Defence sources tell The Canadian Press that Justin Trudeau's government is uncomfortable with sole-source nature of the arrangement and the way the Conservatives handled the arrangement with Project Resolve, a subsidiary of Levis, Que.-based Chantier Davie shipyard.
The company's plan is to upgrade a civilian tanker to act as military replenishment ship while the navy's long-delayed, joint support ships are built.
Project Resolve CEO Spencer Fraser speaks to local stakesholders last October. (Photo: Jacques Boissinot/CP)
In order to get the deal going last spring, the Harper government quietly made an unprecedented change to the cabinet regulations governing sole-source purchases.
Documents obtained by The Canadian Press last summer revealed a line was added to contracting regulations in June. It gives the cabinet authority to award a deal to a single company if there are urgent "operational reasons'' and it fulfills an interim requirement.
The letter of intent signed with Project Resolve and the planned $700 million, seven year contract were put before the federal Treasury Board but defence sources say the plan puts the Liberals in a political jam.

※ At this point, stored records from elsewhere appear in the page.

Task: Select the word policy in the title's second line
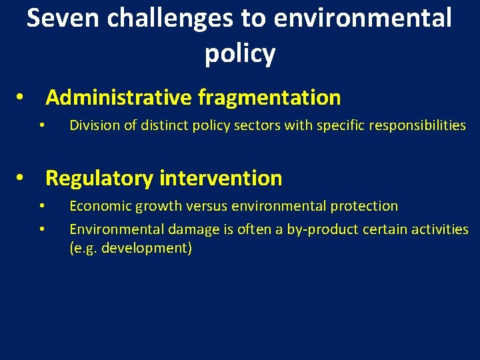[239, 54]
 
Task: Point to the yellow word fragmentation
[269, 98]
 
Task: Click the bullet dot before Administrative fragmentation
[21, 99]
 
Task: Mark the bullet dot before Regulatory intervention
[21, 179]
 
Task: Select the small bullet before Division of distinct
[41, 125]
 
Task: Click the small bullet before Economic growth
[41, 207]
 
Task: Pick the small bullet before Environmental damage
[41, 229]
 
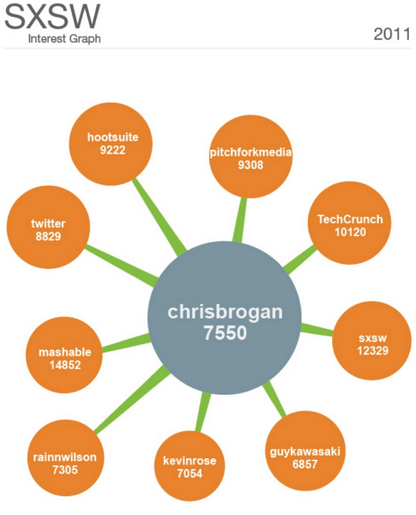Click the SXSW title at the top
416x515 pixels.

For years they have demanded open competitions in military procurement, but the first program they're asked to approve is a sole-source arrangement that required a special cabinet fix.
The sources, who were not authorized to speak to the media, said there are a number of questions about the deal itself that need to be answered. For instance, the letter signed by the Conservatives puts the federal government on the hook for costs that the company has incurred if the deal falls through
Defence sources with knowledge of the negotiations say the company has already lined up a ship for conversion, the 24,000-tonne, double-hulled Asterix.

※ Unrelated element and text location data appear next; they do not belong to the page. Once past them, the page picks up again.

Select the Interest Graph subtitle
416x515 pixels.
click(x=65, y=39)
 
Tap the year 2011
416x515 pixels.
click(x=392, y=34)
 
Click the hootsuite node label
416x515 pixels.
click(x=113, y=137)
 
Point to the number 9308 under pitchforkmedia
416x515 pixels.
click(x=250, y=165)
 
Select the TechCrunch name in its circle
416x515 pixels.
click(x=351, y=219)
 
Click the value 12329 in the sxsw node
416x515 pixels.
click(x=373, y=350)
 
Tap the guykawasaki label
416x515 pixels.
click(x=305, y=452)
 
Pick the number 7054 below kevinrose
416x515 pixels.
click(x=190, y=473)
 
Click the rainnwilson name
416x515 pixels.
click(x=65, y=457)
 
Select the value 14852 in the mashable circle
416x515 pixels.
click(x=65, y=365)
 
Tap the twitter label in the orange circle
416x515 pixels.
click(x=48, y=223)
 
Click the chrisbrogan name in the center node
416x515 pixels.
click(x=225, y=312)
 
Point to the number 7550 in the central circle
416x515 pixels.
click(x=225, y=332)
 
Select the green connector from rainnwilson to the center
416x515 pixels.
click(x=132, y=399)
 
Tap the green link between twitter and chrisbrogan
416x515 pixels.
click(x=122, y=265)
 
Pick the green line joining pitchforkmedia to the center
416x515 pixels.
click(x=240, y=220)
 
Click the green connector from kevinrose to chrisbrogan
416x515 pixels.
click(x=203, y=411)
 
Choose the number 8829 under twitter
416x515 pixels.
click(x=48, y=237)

Part of the work is to be done at Aecon Pictou Shipyard in Nova Scotia before moving on to the modern Davie facility outside of Quebec City.
The company — perhaps sensing the deal was in trouble — recently produced a slick presentation that highlighted the ability of the ship to respond to a humanitarian disaster, such as the Syrian refugee crisis. The proposal noted that the vessel could be converted to carry hundreds of people and provide floating hospital services.
The Liberals are also facing pressure from the two companies involved in the national shipbuilding program — Irving Shipbuilding, in Halifax, and Seaspan, in Vancouver.
Both yards, which are the federal government's contractually preferred military and civilian builders, have written letters and protested vigorously about the deal with Chantier Davie.
The Harper government went looking for a temporary supply ship after the navy was forced to retire its existing, 45-year-old vessels — HMCS Protecteur and HMCS Preserver. The promised new support ships, to be built by Seaspan, are still years away.
Some internal defence department estimates don't have the replacements arriving until 2020, or even later. The federal government has yet to negotiate a construction contract for the ships.
Without replenishment ships, the navy's frigates are forced to rely on other nations for ammunition, fuel and food while on long overseas deployments.
It also affects the navy's ability to deploy more than one warship at a time.